I have my reasons for liking DAD (however invalid you may consider them) just as you have your reasons for liking MR. What's interesting is that I agree with your reasons: the direction, cinematography, locations, actors and music are all top-notch. If you are willing to ignore/forgive/accept MR's excesses, then why can't you ease up on DAD? One would think that people who like or dislike MR would likewise like or dislike DAD as well.
Well, I do leave open the possibility in my post that I will someday like DAD, even if I do end with a joke. Certainly the above objections -- that it's taking the series in the wrong direction, that it's "ruining" Bond -- are no longer valid, since as you say 2002 might as well be 1979, for all the relevance it has now. But then I'm still left with other stuff I don't like; the oppressively numerous and unsubtle "homages" to earlier films, the painfully bad dialog, the Korean-magically-changed-to-Caucasian plot device that makes a space-borne laser battle seem like cinema verite in comparison, and so on.

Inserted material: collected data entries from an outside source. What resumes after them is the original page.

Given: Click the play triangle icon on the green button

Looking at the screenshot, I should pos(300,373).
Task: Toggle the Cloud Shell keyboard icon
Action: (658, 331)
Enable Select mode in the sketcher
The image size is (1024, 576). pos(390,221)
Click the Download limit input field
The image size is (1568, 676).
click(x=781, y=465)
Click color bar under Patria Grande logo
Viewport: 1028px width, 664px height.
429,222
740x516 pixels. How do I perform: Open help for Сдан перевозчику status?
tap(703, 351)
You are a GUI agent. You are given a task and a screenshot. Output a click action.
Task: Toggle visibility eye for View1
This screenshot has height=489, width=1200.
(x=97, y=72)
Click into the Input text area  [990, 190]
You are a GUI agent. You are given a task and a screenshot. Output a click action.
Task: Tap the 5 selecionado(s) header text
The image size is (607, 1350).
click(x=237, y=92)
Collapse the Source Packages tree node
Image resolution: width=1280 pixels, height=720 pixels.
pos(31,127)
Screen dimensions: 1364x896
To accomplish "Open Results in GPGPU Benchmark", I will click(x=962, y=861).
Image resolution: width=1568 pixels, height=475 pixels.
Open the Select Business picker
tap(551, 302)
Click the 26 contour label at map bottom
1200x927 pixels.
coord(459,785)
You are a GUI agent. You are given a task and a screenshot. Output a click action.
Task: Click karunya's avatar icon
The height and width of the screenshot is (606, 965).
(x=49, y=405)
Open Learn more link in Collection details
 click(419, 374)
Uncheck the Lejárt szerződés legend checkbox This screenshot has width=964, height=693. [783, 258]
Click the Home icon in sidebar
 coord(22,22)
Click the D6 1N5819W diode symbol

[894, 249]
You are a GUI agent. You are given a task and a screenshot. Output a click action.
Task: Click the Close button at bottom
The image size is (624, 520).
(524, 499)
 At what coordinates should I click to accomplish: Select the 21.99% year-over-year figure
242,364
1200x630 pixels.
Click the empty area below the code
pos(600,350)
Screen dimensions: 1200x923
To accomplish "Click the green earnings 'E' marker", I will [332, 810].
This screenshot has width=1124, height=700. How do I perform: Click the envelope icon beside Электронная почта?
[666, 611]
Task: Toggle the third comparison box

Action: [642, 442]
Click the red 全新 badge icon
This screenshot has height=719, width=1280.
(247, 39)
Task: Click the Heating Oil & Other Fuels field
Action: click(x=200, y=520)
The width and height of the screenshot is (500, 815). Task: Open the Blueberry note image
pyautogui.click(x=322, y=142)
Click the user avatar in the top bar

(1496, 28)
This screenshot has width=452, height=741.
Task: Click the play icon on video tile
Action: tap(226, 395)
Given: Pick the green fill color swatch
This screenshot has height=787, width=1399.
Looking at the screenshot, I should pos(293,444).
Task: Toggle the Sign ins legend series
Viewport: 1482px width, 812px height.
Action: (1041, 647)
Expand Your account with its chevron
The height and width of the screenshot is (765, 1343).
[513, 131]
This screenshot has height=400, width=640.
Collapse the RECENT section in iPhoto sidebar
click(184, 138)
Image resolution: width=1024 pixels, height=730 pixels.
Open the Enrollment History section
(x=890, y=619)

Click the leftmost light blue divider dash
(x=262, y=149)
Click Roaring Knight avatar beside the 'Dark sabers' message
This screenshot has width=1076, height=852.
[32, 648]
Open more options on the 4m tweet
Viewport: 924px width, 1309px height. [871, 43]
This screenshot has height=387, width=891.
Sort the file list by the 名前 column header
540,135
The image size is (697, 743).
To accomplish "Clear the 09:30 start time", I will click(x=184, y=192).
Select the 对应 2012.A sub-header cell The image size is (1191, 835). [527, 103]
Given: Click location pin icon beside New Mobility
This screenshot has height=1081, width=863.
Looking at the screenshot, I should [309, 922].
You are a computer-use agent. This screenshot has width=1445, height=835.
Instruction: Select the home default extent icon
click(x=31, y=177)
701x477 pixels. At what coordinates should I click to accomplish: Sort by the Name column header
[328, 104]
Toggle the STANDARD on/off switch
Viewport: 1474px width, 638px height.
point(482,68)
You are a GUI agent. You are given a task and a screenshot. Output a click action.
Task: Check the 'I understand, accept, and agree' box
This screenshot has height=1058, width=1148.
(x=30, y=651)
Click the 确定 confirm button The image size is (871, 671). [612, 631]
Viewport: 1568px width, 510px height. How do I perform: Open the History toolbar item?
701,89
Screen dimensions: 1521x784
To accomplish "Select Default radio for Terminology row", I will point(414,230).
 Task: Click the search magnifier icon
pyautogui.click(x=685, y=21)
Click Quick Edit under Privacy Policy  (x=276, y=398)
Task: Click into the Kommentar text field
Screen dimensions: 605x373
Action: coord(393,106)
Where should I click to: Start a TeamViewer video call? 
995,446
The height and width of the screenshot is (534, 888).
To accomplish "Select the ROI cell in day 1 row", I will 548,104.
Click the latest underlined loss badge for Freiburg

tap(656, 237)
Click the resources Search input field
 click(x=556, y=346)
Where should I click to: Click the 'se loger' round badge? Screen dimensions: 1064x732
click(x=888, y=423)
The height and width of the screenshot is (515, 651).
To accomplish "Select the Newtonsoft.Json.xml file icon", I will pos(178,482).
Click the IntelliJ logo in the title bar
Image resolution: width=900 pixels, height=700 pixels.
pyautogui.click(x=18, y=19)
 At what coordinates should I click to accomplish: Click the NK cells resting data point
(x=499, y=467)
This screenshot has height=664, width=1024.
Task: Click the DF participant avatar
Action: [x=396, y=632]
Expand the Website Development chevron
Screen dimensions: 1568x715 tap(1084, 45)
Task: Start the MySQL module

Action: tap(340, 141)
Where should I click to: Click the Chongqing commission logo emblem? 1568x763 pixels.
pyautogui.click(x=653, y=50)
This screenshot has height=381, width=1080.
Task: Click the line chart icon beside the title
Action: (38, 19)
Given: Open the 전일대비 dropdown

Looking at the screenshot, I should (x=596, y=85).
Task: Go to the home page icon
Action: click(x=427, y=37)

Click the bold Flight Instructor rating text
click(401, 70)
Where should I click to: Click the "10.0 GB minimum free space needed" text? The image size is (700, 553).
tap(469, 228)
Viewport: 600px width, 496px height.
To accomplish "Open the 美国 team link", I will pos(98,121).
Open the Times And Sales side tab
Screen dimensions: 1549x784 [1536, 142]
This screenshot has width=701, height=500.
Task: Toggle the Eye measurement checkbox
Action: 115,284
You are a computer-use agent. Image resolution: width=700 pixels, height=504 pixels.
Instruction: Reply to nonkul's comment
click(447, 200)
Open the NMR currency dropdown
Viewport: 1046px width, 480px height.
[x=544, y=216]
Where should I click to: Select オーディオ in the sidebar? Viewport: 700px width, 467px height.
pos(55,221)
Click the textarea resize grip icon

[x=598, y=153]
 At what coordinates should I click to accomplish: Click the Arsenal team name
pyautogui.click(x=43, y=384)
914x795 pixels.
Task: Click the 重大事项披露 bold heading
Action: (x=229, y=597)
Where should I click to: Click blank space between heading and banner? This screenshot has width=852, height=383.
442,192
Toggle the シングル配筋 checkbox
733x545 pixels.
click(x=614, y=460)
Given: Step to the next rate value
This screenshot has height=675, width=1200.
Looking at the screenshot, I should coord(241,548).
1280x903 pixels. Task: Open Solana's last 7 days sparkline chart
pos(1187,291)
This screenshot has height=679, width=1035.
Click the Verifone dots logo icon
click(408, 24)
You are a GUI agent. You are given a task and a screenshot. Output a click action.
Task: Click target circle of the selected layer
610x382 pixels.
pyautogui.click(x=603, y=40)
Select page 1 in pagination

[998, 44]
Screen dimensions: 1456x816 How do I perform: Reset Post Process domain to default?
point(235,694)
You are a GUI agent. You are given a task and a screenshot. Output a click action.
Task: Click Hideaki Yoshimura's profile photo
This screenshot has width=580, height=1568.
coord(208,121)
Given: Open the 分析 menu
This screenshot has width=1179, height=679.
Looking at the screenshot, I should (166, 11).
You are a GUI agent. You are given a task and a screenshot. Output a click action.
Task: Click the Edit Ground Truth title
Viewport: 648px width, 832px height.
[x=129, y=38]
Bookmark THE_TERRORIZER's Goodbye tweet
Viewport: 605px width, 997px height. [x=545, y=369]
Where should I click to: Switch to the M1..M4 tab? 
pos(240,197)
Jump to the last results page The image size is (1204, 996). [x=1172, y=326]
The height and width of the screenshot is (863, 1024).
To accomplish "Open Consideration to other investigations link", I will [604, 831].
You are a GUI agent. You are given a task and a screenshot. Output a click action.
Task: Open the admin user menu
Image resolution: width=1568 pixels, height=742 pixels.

It's important to me, though, that you don't think I regard your opinions "invalid." Everyone's entitled to their opinions, and more than once the thoughts and insights folks have shared on this board have gotten me to look at less-loved entries with a new perspective. I'm not going to say they always changed my mind, you understand, but different perspectives are always welcome.
Perhaps I need to start a parallel thread for we few geeks who liked DAD, and we can leave each other to our uninterrupted praise.
Oops. I saw that thread and already posted in it, not knowing I may have helped inspire it.
Weirdly, I'm having somewhat that experience with the Craig era. Thing is, the movies aren't bad. Craig is EXCELLENT and his movies are high quality. But after QOS, I feel like whatever it is that makes me love and support Bond movies is slipping away.
You know what, I feel pretty much the same way, but it's weirdly liberating.
The Craig movies are -- to date, anyway -- so far divorced from anything that went before them that I don't even consider them part of the same series. That makes it easier to take or leave them on their own merits and not really care about what they're "doing to Bond." Their attitude seems to be "James Bond is Dead. Long Live James Bond" and I'm cool with that.
I really liked Casino Royale, but it wasn't "my" Bond, it was something new and cool. I really didn't like QoS, but so what, it's not my Bond anyway. They're having trouble getting the next one off the ground but again so what, the series I followed is already finished. It's quite liberating, really.
I guess what I'm saying is that while the various earlier eras could be said to have "tweaked" Bond this way or that to fit the times -- now more humorous, now less, now more machine guns, now more CGI -- the Craig era seems rather to have just thrown away the old formula completely and started from scratch. I'm willing to give them a lot of leeway accordingly; this is a whole new character they're giving us and I'm willing to wait and see where they go with it. And even if I don't like it, and stop going, I haven't "deserted the series," since the series I knew is already over.
Does that make sense? Probably not, but it does to me. I think.